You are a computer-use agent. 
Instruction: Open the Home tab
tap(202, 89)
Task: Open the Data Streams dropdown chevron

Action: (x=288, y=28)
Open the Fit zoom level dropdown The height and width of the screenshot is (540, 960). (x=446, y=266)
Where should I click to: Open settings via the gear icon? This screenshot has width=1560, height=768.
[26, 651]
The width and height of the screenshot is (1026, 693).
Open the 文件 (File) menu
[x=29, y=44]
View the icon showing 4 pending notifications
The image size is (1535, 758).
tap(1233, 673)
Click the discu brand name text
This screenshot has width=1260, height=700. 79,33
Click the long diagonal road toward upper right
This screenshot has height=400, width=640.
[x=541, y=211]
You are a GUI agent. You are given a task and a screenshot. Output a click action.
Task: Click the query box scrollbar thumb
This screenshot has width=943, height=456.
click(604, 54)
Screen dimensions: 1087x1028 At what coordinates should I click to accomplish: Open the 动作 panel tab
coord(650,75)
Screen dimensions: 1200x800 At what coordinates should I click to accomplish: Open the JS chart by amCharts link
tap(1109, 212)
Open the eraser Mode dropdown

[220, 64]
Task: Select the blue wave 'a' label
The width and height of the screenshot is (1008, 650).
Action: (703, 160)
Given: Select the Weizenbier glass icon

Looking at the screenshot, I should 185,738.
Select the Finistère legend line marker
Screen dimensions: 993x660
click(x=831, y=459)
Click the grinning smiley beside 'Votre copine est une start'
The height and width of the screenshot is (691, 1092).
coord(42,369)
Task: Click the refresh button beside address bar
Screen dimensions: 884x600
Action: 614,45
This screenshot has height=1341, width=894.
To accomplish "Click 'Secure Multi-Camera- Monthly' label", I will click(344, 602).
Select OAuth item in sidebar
*-*-*
Output the material above exactly, but only from the line that carries "View the icon showing 4 pending notifications" through the line that carries "Task: Click the query box scrollbar thumb".

View the icon showing 4 pending notifications
The image size is (1535, 758).
tap(1233, 673)
Click the discu brand name text
This screenshot has width=1260, height=700. 79,33
Click the long diagonal road toward upper right
This screenshot has height=400, width=640.
[x=541, y=211]
You are a GUI agent. You are given a task and a screenshot. Output a click action.
Task: Click the query box scrollbar thumb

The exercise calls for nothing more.